Solved: Strange error message

Walter Dey · ‎08-09-2013

We have 2 UCS domains running at 2.1.2a, which have been powered down, and moved to a new datacenter.

Now I see on both domain, on each FI, the error message: management interface is down (see file)

However, I can connect to UCS and use UCSM; something must be wrong here. The error cannot be removed,

by acking it.

Any advice is appreciated

Robert Burns · ‎08-09-2013

Walter,

Deducing you just moved these domains between data centers - any chance you don't yet have a Default Gateway that's reachable from your FIs? The default Management Interface Monitoring policy tries to ping the default gateway - if its unable to do so, that fault will remain.
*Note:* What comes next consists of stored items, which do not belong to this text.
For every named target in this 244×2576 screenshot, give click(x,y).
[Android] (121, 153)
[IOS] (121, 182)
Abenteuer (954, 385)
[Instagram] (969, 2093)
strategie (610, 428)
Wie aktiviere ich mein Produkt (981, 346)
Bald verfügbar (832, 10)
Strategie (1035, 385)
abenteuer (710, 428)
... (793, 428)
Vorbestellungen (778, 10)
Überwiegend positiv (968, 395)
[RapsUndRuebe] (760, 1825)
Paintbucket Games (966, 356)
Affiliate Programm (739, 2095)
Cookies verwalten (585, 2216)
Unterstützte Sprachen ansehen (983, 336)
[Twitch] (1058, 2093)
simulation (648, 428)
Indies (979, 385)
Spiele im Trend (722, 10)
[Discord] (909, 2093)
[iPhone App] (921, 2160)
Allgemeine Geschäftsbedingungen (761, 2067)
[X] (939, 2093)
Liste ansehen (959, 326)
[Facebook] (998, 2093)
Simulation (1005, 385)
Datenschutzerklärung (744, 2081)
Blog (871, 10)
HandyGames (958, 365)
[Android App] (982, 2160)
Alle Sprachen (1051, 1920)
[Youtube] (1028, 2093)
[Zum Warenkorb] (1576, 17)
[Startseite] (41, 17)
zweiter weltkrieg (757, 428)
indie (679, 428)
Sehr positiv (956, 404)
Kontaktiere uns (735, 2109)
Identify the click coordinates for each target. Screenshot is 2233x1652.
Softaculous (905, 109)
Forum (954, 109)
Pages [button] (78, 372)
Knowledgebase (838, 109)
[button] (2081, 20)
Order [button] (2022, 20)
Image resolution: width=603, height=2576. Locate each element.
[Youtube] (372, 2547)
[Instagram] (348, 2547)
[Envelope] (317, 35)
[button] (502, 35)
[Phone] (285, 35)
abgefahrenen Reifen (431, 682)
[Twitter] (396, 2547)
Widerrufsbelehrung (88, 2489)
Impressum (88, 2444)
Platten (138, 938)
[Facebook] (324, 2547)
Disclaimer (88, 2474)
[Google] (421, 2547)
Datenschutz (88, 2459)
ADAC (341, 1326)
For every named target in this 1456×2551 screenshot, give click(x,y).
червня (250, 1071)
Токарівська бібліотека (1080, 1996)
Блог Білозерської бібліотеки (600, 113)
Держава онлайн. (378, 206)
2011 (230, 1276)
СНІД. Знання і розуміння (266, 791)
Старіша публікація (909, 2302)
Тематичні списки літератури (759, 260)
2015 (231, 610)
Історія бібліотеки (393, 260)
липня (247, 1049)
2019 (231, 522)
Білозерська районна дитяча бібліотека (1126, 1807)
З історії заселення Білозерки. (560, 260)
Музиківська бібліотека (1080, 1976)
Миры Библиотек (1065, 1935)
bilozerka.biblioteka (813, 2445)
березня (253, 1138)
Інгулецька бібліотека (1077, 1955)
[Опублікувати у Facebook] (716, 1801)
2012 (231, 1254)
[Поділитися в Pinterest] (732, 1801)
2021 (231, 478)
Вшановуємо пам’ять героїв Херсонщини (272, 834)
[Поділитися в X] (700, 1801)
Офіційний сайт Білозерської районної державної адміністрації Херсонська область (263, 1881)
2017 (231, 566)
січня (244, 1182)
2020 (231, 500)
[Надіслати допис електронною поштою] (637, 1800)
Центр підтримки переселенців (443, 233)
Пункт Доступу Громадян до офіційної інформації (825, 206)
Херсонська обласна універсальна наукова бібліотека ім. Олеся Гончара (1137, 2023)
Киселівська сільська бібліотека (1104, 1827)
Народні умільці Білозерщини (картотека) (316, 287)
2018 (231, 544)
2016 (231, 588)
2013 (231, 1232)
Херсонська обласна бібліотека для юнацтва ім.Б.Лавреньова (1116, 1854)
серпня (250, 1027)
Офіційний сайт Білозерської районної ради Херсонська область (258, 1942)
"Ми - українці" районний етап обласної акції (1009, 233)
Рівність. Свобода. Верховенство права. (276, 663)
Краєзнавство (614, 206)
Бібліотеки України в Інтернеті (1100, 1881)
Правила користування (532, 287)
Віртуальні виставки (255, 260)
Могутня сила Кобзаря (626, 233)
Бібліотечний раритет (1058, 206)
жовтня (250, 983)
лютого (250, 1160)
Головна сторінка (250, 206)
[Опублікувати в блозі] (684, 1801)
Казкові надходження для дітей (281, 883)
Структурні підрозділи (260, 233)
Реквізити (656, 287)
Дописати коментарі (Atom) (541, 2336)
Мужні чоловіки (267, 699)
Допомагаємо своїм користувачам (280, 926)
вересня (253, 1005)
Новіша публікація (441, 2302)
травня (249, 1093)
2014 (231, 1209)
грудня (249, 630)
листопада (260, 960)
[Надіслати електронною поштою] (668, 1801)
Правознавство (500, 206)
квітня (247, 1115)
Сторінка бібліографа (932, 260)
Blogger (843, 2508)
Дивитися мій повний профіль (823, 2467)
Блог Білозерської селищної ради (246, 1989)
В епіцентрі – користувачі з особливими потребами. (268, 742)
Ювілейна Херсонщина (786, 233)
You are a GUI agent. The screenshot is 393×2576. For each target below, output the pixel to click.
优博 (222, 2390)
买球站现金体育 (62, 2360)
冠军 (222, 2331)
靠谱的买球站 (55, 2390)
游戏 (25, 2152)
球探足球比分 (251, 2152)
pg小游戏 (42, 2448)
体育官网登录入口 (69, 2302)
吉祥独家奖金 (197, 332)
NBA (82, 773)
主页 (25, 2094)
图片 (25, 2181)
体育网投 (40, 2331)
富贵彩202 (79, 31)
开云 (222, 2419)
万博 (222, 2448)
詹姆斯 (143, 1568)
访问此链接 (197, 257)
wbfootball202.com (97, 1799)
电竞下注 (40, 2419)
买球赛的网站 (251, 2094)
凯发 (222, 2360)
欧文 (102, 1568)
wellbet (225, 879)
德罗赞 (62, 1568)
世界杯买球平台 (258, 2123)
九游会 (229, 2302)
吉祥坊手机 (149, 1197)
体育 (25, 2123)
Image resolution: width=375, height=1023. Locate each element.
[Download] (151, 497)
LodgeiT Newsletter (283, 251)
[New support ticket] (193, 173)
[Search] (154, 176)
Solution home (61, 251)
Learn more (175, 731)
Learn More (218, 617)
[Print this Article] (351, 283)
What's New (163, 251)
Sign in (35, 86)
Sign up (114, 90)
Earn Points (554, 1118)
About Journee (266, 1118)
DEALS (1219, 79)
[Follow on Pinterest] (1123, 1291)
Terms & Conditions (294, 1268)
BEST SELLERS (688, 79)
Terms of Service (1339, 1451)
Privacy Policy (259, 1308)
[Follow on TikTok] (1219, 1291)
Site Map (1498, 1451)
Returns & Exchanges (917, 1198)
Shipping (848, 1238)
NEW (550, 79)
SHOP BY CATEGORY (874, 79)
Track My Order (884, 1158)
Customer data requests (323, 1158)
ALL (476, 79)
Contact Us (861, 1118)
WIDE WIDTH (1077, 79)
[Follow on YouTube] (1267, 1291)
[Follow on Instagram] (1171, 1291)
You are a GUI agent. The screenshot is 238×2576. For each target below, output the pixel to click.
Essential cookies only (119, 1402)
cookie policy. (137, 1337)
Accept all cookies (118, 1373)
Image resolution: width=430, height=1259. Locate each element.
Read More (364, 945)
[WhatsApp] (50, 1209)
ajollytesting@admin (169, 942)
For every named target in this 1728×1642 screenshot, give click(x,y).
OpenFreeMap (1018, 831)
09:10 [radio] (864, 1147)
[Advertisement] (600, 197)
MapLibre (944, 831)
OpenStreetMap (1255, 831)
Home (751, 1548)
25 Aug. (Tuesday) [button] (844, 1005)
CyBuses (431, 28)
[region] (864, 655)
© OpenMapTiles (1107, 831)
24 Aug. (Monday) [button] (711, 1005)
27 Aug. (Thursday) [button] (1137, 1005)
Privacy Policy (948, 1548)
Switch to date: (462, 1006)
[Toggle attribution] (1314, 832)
From your show tech, its indeed enabled:

`show mgmt-if-mon-policy`

Admin Status: Enabled

Polling Interval: 90

Max Failure Reports: 3

Monitoring mechanism: Ping Gateway

MII Status Settings:

-------------------

Mii Status Retry Interval: 5

Mii Status Retry Count: 3

Solution - Disable this policy or configure the Gateway

Regards,

Robert

View solution in original post

Walter Dey · ‎08-09-2013

Here the cli output that shows, that the mgt interface is up and running

FI-BAL16-1-B(local-mgmt)# show mgmt-ip-debug
Ifconfig Info
-------------

eth0      Link encap:Ethernet HWaddr 00:2A:6A:15:E9:20
          inet addr:192.168.246.62 Bcast:192.168.246.255 Mask:255.255.254.0
          UP BROADCAST RUNNING MULTICAST MTU:1500 Metric:1
          RX packets:571856 errors:0 dropped:0 overruns:0 frame:0
          TX packets:223429 errors:0 dropped:0 overruns:0 carrier:0
          collisions:0 txqueuelen:1000
          RX bytes:44835327 (42.7 MiB) TX bytes:18630272 (17.7 MiB)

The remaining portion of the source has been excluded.